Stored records
┌──
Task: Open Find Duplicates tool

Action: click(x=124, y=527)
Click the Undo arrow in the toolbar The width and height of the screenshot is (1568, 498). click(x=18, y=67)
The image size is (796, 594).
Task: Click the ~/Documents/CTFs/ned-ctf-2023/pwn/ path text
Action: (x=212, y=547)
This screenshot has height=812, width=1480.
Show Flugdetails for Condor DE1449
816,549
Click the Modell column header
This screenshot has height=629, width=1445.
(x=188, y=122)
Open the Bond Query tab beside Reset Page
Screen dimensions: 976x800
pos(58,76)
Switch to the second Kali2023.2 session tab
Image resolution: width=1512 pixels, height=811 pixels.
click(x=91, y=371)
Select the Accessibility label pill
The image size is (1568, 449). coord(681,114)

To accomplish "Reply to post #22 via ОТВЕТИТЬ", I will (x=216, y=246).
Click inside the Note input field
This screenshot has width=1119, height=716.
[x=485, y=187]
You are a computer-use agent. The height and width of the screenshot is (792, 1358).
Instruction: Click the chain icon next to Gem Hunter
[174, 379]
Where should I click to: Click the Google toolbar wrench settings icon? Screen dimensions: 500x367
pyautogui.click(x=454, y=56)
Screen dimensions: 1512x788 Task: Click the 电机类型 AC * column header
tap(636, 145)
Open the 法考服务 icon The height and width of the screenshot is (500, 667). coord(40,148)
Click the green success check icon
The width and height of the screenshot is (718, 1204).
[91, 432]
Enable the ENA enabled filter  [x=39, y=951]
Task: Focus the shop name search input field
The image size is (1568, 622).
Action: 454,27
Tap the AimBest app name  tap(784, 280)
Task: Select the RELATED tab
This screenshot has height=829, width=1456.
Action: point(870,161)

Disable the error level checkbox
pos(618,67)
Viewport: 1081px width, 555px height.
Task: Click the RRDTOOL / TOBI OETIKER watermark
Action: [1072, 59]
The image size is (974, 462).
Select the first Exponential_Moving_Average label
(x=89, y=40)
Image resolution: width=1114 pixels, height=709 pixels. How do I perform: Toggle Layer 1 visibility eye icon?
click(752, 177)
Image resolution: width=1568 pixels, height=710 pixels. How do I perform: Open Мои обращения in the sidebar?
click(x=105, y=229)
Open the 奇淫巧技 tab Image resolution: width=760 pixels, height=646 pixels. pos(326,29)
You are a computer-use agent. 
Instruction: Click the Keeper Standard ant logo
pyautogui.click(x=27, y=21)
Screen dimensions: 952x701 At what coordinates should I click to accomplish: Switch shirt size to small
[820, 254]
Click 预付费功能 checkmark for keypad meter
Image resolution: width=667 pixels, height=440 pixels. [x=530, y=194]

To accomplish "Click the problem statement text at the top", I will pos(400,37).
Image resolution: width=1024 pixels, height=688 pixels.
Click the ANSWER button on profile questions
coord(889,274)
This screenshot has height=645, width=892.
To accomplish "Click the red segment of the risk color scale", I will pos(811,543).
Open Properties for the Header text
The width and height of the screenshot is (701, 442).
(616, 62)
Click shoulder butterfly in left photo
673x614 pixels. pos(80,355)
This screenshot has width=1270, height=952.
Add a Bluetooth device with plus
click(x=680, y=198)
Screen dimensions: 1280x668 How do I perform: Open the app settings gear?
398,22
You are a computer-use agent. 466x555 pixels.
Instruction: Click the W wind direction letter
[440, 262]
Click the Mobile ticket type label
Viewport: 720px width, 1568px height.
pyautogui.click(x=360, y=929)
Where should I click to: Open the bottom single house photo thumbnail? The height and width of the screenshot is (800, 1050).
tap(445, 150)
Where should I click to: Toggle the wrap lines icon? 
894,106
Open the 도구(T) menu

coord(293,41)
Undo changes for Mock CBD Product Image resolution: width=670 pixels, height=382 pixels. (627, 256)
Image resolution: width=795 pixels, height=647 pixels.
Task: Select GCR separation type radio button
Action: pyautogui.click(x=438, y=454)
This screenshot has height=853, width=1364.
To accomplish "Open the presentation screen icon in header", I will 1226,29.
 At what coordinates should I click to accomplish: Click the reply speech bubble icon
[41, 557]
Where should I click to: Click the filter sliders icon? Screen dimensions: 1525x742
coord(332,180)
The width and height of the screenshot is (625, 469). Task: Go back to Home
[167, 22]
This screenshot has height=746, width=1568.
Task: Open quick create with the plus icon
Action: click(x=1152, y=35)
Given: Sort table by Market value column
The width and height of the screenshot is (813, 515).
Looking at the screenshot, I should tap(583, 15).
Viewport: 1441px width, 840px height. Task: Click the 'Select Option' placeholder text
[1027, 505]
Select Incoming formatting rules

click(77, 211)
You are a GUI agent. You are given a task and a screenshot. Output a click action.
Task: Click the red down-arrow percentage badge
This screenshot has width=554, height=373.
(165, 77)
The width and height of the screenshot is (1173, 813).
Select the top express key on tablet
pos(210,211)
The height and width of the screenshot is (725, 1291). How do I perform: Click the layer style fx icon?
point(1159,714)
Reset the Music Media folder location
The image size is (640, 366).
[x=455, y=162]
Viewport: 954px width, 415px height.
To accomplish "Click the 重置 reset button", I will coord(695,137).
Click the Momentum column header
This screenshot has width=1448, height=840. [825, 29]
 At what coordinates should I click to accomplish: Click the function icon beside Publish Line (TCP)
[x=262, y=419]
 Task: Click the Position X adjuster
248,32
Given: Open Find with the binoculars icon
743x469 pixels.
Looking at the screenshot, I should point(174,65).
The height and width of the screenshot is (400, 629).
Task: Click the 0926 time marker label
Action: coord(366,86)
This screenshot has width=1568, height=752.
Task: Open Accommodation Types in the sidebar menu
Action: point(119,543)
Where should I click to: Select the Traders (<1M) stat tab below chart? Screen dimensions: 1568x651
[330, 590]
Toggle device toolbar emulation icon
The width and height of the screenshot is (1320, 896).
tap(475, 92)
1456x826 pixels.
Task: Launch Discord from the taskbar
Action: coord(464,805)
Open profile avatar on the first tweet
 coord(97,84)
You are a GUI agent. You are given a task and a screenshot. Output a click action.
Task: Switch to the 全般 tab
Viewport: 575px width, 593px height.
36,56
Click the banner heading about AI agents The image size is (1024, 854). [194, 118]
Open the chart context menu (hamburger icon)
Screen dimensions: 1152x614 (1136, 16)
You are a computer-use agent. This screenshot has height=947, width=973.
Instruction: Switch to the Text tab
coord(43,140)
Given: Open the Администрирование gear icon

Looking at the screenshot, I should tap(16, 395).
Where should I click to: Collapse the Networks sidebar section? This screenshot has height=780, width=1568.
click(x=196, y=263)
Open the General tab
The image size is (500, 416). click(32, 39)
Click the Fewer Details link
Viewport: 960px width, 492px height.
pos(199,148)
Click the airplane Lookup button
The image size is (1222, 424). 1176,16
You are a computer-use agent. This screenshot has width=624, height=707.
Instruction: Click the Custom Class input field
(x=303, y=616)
└──
■ **Problem description**: Lines holding the word "name" in the entries above are the ones to pull out. Copy them all.

■ **Answer to this problem**:
Task: Focus the shop name search input field
Tap the AimBest app name  tap(784, 280)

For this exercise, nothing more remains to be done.